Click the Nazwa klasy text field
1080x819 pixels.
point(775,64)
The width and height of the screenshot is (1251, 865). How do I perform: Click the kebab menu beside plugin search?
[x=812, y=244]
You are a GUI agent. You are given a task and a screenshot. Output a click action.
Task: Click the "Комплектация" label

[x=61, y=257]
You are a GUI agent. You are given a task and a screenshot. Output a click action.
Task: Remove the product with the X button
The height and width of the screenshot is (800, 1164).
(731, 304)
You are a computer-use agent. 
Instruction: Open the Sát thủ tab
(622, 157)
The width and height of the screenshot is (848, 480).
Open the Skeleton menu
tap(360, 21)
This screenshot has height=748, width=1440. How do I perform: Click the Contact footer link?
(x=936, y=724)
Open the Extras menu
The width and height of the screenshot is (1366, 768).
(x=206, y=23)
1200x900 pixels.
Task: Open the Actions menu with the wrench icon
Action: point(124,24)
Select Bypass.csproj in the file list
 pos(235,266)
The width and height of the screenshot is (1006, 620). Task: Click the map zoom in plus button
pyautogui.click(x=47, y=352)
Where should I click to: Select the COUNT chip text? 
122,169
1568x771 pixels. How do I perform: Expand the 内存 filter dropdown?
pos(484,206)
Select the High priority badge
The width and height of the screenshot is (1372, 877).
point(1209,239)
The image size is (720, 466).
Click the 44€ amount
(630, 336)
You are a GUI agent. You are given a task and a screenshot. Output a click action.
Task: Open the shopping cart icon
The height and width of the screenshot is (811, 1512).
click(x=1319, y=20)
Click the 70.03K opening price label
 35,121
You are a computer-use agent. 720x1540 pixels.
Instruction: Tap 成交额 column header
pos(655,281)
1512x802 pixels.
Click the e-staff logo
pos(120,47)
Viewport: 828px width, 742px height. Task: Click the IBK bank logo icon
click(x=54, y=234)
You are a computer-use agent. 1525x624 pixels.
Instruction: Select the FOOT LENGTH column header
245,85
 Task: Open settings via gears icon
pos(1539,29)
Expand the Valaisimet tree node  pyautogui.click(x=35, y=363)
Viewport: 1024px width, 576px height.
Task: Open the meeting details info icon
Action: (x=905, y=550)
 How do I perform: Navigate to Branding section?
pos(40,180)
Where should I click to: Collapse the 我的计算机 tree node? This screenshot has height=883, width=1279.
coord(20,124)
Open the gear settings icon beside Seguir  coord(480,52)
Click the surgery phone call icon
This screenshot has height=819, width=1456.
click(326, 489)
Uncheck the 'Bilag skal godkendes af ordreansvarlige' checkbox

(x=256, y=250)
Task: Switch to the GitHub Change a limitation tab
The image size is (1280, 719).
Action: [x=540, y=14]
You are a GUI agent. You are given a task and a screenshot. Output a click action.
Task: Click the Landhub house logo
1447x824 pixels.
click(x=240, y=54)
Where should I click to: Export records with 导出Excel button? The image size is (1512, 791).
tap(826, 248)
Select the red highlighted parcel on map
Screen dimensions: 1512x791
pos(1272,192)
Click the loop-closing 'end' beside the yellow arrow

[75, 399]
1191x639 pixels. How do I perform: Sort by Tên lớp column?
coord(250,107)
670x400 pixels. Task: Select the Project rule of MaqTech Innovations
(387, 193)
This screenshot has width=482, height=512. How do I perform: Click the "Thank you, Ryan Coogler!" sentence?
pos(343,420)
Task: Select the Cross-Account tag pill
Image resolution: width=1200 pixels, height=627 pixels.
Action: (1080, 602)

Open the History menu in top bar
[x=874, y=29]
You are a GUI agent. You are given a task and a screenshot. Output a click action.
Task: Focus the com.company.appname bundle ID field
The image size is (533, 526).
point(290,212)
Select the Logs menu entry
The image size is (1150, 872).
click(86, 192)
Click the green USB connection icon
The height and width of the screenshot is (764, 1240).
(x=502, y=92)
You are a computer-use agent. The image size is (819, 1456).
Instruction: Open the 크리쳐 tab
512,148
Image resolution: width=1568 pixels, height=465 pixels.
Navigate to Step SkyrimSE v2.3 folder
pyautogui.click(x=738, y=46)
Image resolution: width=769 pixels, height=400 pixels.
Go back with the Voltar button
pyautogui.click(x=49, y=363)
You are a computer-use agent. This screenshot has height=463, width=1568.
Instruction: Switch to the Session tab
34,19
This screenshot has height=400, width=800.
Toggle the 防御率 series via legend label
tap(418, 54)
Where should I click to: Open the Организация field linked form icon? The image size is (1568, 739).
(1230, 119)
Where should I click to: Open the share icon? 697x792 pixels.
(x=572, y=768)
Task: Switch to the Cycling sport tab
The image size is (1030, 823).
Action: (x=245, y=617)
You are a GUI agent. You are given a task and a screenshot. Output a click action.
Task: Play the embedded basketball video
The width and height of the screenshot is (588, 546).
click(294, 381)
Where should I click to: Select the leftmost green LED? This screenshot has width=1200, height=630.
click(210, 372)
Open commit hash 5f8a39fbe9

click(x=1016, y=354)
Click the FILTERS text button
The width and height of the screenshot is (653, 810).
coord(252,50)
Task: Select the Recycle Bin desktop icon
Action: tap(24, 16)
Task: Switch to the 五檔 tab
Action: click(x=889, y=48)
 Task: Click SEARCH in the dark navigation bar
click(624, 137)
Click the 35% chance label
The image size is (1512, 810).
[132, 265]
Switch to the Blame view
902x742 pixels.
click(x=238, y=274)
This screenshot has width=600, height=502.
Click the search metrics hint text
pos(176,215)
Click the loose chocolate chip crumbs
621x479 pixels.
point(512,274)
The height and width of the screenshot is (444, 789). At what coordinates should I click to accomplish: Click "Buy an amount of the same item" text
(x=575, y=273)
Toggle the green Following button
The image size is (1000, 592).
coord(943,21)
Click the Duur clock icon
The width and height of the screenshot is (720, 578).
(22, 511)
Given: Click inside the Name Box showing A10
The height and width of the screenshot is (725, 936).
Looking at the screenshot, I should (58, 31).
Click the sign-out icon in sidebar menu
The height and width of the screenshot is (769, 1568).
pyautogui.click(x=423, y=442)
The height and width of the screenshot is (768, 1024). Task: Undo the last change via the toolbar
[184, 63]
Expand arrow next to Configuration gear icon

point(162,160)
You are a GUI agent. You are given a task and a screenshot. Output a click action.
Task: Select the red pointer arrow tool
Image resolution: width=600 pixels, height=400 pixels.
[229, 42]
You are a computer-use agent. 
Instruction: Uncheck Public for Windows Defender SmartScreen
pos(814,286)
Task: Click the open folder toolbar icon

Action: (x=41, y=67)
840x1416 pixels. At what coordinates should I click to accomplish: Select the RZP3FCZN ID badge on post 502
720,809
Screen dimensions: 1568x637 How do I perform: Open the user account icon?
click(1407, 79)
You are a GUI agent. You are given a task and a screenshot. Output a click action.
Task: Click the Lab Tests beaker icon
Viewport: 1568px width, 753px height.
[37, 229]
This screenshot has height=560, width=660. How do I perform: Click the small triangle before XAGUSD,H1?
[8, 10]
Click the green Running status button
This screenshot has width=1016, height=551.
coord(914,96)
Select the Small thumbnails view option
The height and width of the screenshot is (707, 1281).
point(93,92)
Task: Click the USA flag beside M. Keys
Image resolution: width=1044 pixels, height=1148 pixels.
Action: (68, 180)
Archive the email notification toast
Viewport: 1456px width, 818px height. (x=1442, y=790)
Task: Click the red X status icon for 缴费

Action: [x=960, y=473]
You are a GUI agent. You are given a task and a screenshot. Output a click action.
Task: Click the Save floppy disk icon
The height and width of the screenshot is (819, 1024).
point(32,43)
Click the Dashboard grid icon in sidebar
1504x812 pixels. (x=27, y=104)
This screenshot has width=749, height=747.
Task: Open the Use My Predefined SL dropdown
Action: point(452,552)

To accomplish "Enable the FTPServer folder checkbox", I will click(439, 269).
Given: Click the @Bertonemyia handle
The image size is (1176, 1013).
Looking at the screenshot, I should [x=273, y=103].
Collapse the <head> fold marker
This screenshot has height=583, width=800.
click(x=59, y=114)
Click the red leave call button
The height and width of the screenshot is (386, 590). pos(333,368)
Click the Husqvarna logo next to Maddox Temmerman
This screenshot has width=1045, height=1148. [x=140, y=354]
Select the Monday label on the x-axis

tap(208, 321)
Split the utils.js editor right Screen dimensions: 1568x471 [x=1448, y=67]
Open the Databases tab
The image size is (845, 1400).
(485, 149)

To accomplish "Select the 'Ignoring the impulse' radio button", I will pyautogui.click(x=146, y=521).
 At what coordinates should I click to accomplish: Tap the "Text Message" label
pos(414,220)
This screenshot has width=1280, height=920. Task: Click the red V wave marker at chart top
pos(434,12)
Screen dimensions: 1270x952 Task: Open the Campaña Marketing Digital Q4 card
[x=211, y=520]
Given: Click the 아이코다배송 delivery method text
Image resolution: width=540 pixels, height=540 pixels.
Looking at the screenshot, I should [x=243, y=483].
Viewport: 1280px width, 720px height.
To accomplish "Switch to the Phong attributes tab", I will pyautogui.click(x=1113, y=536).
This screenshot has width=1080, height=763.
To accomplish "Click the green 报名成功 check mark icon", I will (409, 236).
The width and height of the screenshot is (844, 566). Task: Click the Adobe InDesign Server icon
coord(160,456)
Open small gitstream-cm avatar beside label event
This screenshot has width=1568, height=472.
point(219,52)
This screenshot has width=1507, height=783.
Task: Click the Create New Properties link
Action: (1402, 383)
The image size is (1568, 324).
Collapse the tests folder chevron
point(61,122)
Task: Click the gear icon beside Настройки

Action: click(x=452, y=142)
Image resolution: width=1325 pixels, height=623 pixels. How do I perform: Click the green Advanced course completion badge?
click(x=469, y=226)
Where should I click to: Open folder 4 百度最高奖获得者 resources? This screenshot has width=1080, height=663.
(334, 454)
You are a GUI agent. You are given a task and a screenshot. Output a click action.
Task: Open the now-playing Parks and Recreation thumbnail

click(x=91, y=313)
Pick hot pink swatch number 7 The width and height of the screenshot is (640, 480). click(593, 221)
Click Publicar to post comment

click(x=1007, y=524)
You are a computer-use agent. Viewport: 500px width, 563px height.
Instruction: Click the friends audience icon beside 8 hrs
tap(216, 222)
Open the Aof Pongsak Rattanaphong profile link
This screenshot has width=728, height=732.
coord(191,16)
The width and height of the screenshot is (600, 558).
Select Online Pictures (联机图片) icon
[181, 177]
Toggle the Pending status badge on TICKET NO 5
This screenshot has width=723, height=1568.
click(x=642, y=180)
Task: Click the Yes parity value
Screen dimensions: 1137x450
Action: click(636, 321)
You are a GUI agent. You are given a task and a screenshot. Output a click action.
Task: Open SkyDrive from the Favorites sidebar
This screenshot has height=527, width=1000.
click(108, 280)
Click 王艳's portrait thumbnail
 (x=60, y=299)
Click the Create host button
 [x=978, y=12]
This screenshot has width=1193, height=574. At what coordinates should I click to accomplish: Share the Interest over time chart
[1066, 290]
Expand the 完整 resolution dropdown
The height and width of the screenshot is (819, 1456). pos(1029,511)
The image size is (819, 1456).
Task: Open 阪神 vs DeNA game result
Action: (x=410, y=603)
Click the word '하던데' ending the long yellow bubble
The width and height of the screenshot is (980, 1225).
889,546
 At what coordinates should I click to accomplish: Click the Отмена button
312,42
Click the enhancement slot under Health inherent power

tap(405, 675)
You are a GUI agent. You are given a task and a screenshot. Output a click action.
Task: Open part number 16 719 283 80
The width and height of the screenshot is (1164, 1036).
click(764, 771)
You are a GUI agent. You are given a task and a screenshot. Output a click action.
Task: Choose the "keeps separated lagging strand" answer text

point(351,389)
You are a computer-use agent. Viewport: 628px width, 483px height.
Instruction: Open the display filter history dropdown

Instructions for the task: Copy the entries above exactly, but only from the line holding "Where should I click to: Open folder" through the line holding "You are a computer-use agent. Viewport: 500px", both included.

Task solution:
Where should I click to: Open folder 4 百度最高奖获得者 resources? This screenshot has width=1080, height=663.
(334, 454)
You are a GUI agent. You are given a task and a screenshot. Output a click action.
Task: Open the now-playing Parks and Recreation thumbnail

click(x=91, y=313)
Pick hot pink swatch number 7 The width and height of the screenshot is (640, 480). click(593, 221)
Click Publicar to post comment

click(x=1007, y=524)
You are a computer-use agent. Viewport: 500px width, 563px height.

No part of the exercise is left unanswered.